Guests who didn’t dress up were asked to dress in formal attire, so the event featured men in tuxedos, women in long dresses, knights, fair maidens and seven monks.
Ms McRae said it was good to see so many people dress in Camelot-themed attire, which added to the enjoyment of the evening.
“We were trying to put the ‘fun’ into fundraiser,” she said.
Another fun feature of the auction this year was the addition of Chicago-born comedian Michael Colyar, who entertained the audience with two performances. On his first trip to Cayman, Mr. Colyar found amusement in several aspects of life here, including the chickens walking around outside Kentucky Fried Chicken and the fact that a turtle shell without the turtle was up for bid in the silent auction.
Jay Fiske of Seattle served as auctioneer again this year, while Arek Joseph was emcee.
Some of the more interesting items up for bid in the live auction included an electric guitar signed by Bruce Springsteen and another one signed by the Rolling Stones; a home makeover design donated by Rotarian architect John Doak; and a barbecue at Rotarian Derek Haines’ home. The latter was so popular that several people bought the experience for $1,250 or more.
The Camelot Auction is the Rotary Club of Grand Cayman’s major fundraising event of the year. Ms McRae said the final figure of the amount raised had not been determined yet, but that the fund-an-item segment of the auction raised more than $16,000. That money will be split evenly between the Rotary-supported Meals on Wheels programme and the joint University College of the Cayman Islands/Rotary observatory building project.
This year, Dart Cayman became the Standing Ovation sponsor of the event.
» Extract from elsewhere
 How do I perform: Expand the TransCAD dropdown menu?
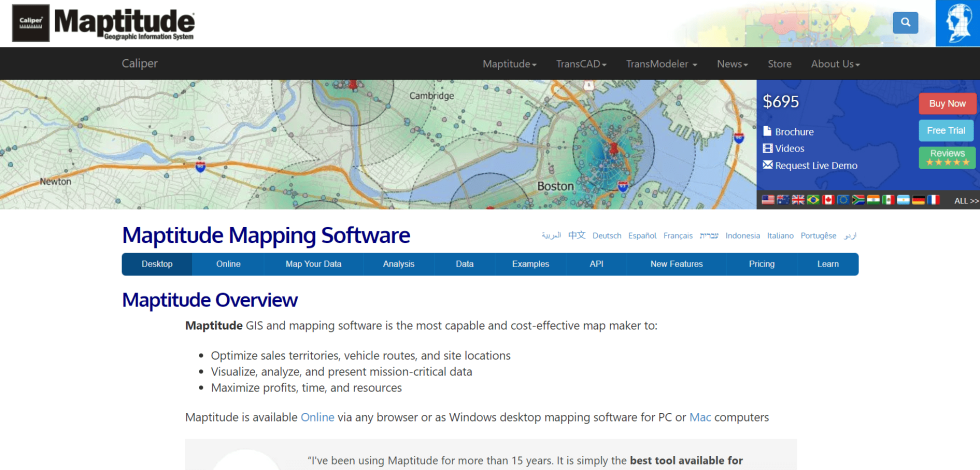pos(581,64)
At one point during the evening, everyone was asked to hold up their bid cards, which had the Dart name on the back, for photos.
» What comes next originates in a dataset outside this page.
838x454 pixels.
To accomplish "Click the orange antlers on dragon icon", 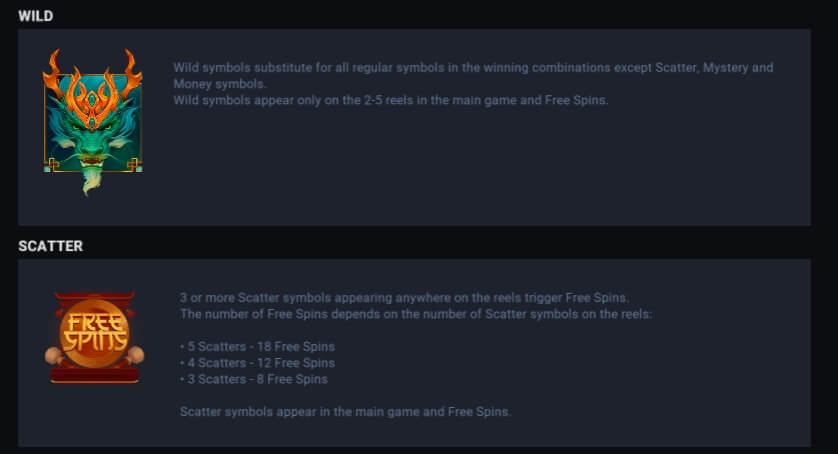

“Dart really stepped up for us,” said Ms McRae. “The funds raised in the Camelot Auction form a big portion of what the incoming board has to spend on our many community projects. Having the support of businesses like Dart and others that took corporate tables and then bid generously on our auction items is vital to Camelot’s success.”
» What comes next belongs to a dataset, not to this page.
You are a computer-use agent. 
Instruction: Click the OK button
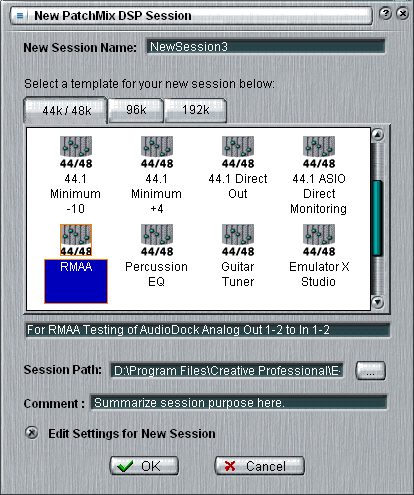(144, 466)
Some of the 2010 community projects funded by the Rotary Club of Grand Cayman through money raised in last year’s Camelot Auction include the National Gallery’s Art Outlook Programme; the annual scholarship fund; improvements to the Neils Godfrey Park in George Town; new uniforms for John Gray students in need; new neo-natal equipment at George Town Hospital; Meals on Wheels; and the new observatory building at UCCI.